Twitter tips from a ‘Swirl Girl’ in Napa Valley’s wine country

Today’s post is by guest blogger Libby Volgyes, who contributes to the Swirl Girls wine column in The Palm Beach Post and maintains the @SwirlGirls Twitter account.


This summer I made my annual pilgrimage to Napa Wine Country. While I was there, I took the time (between wine tastings) to meet with a couple of social media gurus in the wine world. I had connected with them on Twitter and wanted to meet them in real life and pick their brain on social media.

Most of the people I sought out are employed by one winery or one wine-making family, which means their job is to use social media to increase sales. Bottom line: They are selling their wine. But you’d never really know it. Because online, they are simply themselves – communicating, interacting, sharing information.

The god of winery social media is @RickBakas, director of social media marketing for St. Supéry and the first person to be employed by a winery in this capacity. Well-known in his field, he’s the author of Quick Bites: 75 Savory Tips for Social Media Success.

Libby Volgyes

Here are some of the things I learned from him and his book:

Be transparent. With social media, people want to interact with a real person online, not a corporation – even if you’re representing a brand.

Communicate with, not at people.

Don’t use social media simply to blast links to your content and to promote yourself. (The exception would be Twitter accounts that are set up and clearly labeled as automated RSS feeds.)

The fastest way to lose trust is to send one-way promotional messages. Don’t be a spammer.

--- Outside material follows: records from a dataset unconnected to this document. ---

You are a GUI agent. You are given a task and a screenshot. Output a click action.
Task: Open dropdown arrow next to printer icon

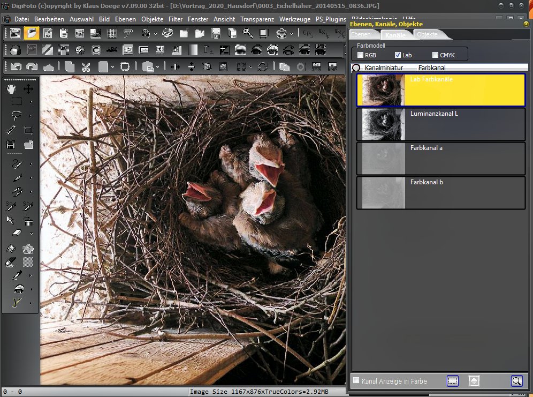pos(292,33)
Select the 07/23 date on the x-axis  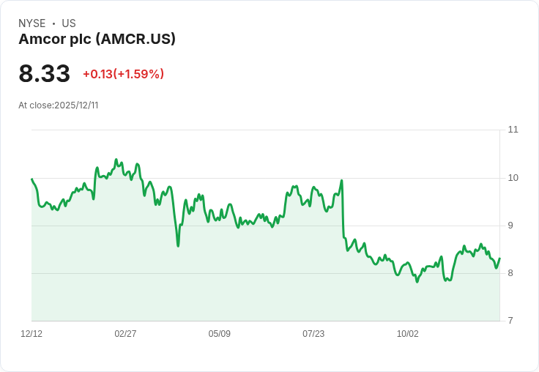click(313, 334)
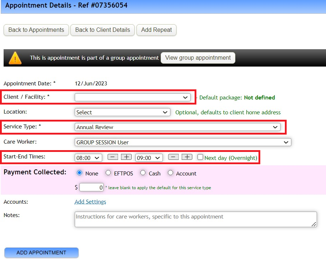Select the Cash payment option
The image size is (326, 259).
[x=143, y=173]
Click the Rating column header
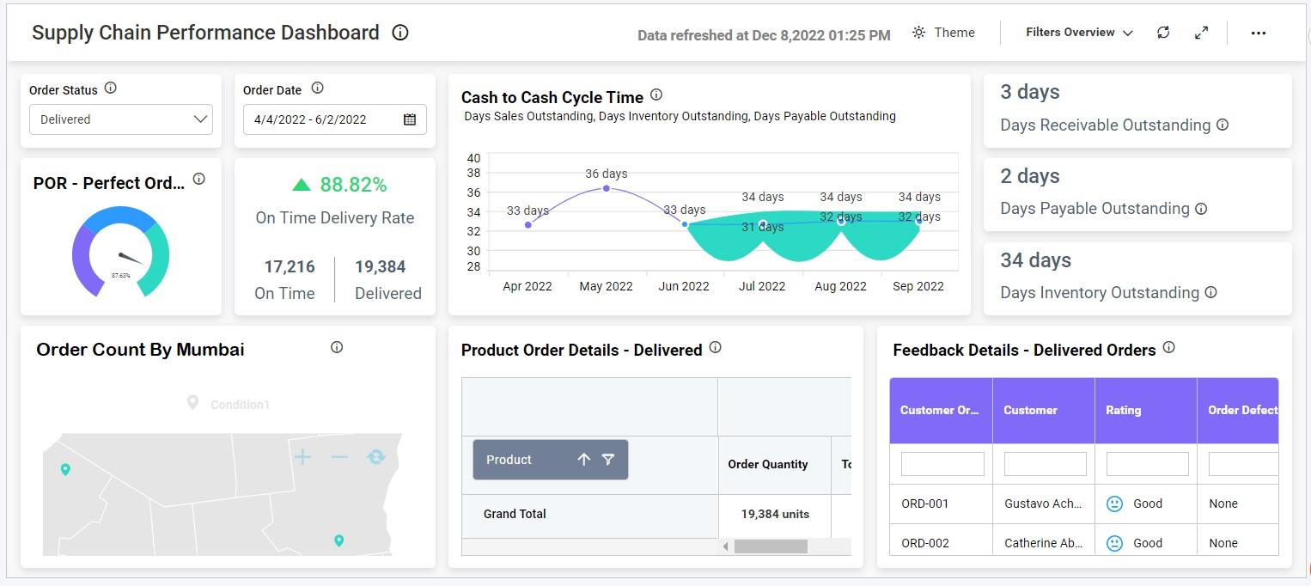 tap(1145, 411)
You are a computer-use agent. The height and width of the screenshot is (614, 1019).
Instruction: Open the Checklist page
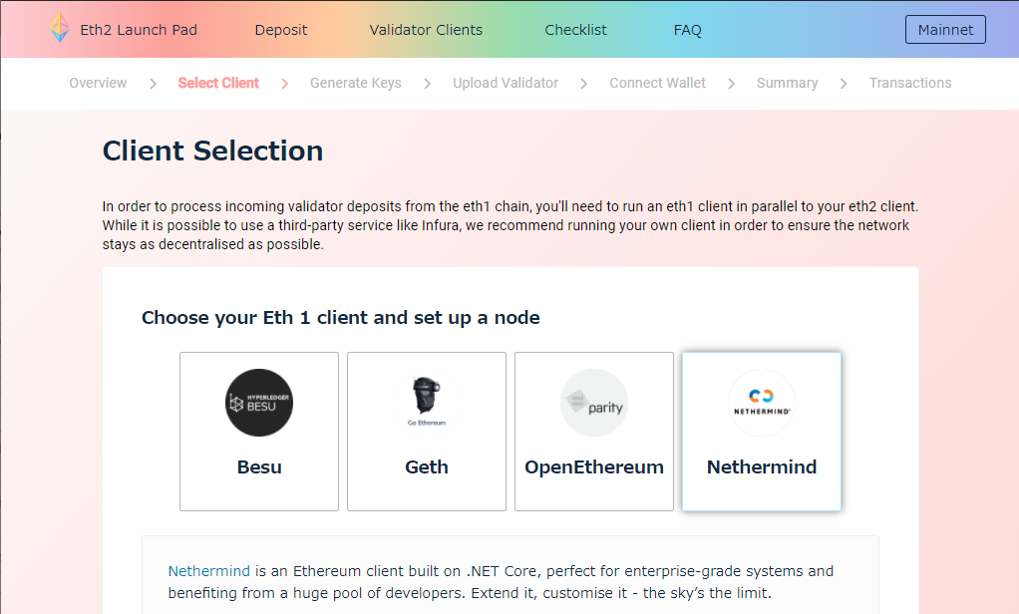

Often when people are deciding if they’re going to follow you, they check out your page and check out your interactions. Do you engage and interact? Do you just have auto-links posted? Do you answer your readers’ questions? Do you ask your readers’ for story ideas?

Chit-chat with people, share links and retweet. This is how you build a following and a tribe that will feel loyalty to you, retweet your posts and look to you as a leader.

Be positive. Think twice before tweeting a complaint or tweeting when you’re angry.

Maintain high standards. Spelling errors and other mistakes erode credibility.

Use a twitter handle that’s short and simple.

Focus on three to five topics at the most to tweet about each day. (My idol tweets about food, wine, branding and bacon). @SwirlGirls tweets about food, wine and puppies. If you consistently tweet about your topics, people will see you as an influencer and seek you out, which happens easily for journalists.

Be humble. Pay it forward. Retweet interesting, relevant links about your topics even if you didn’t write them. This creates trust among your followers and solidifies you as a resource. Get out of the “competitor” mindset.

Engage influencers. If you get retweeted by a person with 10,000 followers and even a fraction of them see the retweet, it’ll still help you gain credibility, followers and hits.

Know when your audience is online. I tweet often in the evening because that’s when my food and wine audience is online. I also have a large percentage of California winos in my “tribe” so I tweet on their time when they’re online.